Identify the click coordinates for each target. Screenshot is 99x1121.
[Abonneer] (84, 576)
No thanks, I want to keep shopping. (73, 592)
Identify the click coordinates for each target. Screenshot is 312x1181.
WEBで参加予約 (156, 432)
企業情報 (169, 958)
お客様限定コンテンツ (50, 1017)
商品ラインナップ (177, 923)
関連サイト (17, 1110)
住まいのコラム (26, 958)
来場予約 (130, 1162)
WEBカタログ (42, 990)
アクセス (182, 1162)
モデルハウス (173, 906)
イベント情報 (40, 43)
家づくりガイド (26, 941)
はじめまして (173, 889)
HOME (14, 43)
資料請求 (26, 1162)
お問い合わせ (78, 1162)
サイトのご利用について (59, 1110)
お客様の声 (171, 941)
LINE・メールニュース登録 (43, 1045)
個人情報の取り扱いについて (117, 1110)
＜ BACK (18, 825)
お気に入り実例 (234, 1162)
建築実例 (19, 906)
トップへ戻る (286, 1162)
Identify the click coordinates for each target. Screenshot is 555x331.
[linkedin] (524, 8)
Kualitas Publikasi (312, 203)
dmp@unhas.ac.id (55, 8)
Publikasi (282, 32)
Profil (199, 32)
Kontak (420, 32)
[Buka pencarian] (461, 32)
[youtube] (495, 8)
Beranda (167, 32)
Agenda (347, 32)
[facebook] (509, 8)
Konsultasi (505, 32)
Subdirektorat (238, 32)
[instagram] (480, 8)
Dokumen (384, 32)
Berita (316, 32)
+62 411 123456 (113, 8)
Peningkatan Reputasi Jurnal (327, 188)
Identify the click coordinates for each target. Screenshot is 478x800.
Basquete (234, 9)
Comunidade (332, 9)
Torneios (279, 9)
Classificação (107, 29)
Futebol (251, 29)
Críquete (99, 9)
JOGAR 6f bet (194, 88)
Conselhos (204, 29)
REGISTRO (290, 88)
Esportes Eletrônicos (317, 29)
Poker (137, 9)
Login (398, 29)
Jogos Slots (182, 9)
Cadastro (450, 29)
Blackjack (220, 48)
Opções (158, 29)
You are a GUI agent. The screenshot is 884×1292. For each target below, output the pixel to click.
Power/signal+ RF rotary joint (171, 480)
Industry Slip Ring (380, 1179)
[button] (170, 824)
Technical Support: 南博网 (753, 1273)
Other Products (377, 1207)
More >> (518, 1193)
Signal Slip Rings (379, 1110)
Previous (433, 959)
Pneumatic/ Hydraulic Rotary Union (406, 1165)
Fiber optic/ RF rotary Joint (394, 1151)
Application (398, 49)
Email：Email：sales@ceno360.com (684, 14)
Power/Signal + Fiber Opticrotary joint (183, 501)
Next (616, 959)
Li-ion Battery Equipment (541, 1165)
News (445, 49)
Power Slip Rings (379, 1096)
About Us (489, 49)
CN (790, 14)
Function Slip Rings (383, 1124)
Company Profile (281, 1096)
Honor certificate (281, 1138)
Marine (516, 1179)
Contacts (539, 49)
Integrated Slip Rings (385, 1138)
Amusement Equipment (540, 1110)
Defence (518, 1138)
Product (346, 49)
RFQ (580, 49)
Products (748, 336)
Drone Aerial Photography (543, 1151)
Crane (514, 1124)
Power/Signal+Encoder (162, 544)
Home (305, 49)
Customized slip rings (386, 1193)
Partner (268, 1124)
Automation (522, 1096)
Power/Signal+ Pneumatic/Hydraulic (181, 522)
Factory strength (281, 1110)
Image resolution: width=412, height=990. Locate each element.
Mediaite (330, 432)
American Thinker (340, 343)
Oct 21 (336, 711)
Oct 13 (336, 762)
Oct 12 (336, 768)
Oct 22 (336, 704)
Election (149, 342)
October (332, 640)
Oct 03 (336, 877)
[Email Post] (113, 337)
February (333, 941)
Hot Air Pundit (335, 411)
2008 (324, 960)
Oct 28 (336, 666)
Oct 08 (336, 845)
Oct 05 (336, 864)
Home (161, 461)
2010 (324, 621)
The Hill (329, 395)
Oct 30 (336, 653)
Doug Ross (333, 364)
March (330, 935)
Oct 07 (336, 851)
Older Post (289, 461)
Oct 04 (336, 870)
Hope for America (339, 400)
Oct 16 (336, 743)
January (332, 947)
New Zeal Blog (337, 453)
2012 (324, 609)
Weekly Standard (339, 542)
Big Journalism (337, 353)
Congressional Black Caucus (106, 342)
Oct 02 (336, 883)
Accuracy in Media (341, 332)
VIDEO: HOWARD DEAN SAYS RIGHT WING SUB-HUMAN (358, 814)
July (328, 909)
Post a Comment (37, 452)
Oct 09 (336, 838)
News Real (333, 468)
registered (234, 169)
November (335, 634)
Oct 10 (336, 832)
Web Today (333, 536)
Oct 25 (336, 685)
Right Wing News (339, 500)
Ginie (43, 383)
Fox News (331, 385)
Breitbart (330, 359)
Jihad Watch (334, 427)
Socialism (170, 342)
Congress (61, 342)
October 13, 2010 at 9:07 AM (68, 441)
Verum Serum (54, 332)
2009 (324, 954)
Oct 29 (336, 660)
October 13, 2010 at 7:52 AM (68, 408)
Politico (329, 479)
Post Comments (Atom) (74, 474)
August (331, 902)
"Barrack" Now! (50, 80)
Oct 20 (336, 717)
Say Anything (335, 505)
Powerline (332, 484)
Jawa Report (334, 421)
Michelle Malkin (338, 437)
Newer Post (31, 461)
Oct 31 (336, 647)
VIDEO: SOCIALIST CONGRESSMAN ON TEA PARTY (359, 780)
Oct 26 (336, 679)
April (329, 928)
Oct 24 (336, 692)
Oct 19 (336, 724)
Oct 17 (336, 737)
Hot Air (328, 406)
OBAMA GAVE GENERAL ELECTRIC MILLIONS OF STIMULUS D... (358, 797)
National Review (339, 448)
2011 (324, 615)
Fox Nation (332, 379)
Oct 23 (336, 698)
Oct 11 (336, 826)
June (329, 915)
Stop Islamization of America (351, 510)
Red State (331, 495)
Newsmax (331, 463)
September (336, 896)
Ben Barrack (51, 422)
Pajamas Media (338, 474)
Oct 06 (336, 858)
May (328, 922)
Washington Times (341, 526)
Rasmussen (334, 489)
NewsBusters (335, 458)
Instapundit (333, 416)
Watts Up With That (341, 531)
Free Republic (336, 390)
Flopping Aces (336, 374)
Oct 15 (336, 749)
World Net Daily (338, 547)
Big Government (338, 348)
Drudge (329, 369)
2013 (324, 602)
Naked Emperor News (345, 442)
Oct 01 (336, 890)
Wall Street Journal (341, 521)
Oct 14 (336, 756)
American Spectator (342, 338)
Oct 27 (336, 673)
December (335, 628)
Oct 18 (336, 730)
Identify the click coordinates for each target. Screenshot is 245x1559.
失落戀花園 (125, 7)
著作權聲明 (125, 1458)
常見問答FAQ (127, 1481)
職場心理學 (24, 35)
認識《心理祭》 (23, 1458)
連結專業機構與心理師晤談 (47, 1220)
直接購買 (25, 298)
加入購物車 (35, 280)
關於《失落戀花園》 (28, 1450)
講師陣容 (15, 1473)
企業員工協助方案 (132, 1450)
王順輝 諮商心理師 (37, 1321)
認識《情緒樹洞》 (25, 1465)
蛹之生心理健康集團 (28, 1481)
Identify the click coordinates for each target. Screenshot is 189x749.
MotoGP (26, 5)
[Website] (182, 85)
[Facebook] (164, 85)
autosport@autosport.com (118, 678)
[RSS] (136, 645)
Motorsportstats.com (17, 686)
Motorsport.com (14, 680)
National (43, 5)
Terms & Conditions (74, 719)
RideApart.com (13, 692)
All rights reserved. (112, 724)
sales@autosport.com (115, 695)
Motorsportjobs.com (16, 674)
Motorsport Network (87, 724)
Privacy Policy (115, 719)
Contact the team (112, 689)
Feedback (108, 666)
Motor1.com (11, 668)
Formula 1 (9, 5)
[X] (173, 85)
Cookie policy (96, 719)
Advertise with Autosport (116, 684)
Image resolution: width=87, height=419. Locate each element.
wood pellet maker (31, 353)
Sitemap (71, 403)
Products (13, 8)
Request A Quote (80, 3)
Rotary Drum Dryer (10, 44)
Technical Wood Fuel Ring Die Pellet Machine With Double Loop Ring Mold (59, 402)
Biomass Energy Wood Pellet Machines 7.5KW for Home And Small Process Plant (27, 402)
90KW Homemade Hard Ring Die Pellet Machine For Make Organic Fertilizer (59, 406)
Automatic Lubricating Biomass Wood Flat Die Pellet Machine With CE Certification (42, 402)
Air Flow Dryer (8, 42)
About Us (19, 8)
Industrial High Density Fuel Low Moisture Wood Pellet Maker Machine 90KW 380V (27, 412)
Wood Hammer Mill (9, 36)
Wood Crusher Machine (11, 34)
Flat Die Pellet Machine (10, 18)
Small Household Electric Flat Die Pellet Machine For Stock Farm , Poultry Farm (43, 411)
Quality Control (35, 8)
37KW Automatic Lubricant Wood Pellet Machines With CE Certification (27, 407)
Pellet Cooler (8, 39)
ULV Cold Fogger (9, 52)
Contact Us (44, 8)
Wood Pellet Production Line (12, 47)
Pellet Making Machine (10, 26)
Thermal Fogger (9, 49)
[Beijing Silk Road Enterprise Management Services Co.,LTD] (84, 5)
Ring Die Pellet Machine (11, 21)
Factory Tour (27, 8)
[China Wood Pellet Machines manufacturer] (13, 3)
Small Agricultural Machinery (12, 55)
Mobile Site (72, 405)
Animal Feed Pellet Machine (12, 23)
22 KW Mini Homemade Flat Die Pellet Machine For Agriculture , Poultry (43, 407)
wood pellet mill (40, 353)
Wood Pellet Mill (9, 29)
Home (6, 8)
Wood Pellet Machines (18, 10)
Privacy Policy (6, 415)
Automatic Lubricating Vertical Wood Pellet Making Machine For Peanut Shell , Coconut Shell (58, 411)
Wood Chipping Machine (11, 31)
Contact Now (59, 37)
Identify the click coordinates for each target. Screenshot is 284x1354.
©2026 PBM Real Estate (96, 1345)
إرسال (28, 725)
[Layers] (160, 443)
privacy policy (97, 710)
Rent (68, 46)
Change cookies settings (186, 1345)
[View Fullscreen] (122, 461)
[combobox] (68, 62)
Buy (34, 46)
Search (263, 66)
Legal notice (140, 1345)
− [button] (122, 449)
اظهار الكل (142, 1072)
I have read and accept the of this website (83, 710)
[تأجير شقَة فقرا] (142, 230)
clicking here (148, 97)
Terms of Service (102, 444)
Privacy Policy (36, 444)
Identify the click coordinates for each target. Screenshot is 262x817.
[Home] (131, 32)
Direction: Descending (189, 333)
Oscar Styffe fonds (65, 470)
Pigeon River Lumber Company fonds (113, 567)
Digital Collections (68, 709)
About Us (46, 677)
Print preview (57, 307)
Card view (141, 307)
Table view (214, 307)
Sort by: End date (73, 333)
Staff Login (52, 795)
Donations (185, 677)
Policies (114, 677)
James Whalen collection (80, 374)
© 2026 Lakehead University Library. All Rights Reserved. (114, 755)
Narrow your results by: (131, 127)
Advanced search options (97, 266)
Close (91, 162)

^^^^^^^^

▸ Objective:
Could you write out the rows from the one containing "Beranda (167, 32)" through the one containing "Amusement Equipment (540, 1110)" without changing anything?

▸ Solution below:
Beranda (167, 32)
Agenda (347, 32)
[facebook] (509, 8)
Konsultasi (505, 32)
Subdirektorat (238, 32)
[instagram] (480, 8)
Dokumen (384, 32)
Berita (316, 32)
+62 411 123456 (113, 8)
Peningkatan Reputasi Jurnal (327, 188)
Identify the click coordinates for each target. Screenshot is 478x800.
Basquete (234, 9)
Comunidade (332, 9)
Torneios (279, 9)
Classificação (107, 29)
Futebol (251, 29)
Críquete (99, 9)
JOGAR 6f bet (194, 88)
Conselhos (204, 29)
REGISTRO (290, 88)
Esportes Eletrônicos (317, 29)
Poker (137, 9)
Login (398, 29)
Jogos Slots (182, 9)
Cadastro (450, 29)
Blackjack (220, 48)
Opções (158, 29)
You are a GUI agent. The screenshot is 884×1292. For each target below, output the pixel to click.
Power/signal+ RF rotary joint (171, 480)
Industry Slip Ring (380, 1179)
[button] (170, 824)
Technical Support: 南博网 (753, 1273)
Other Products (377, 1207)
More >> (518, 1193)
Signal Slip Rings (379, 1110)
Previous (433, 959)
Pneumatic/ Hydraulic Rotary Union (406, 1165)
Fiber optic/ RF rotary Joint (394, 1151)
Application (398, 49)
Email：Email：sales@ceno360.com (684, 14)
Power/Signal + Fiber Opticrotary joint (183, 501)
Next (616, 959)
Li-ion Battery Equipment (541, 1165)
News (445, 49)
Power Slip Rings (379, 1096)
About Us (489, 49)
CN (790, 14)
Function Slip Rings (383, 1124)
Company Profile (281, 1096)
Honor certificate (281, 1138)
Marine (516, 1179)
Contacts (539, 49)
Integrated Slip Rings (385, 1138)
Amusement Equipment (540, 1110)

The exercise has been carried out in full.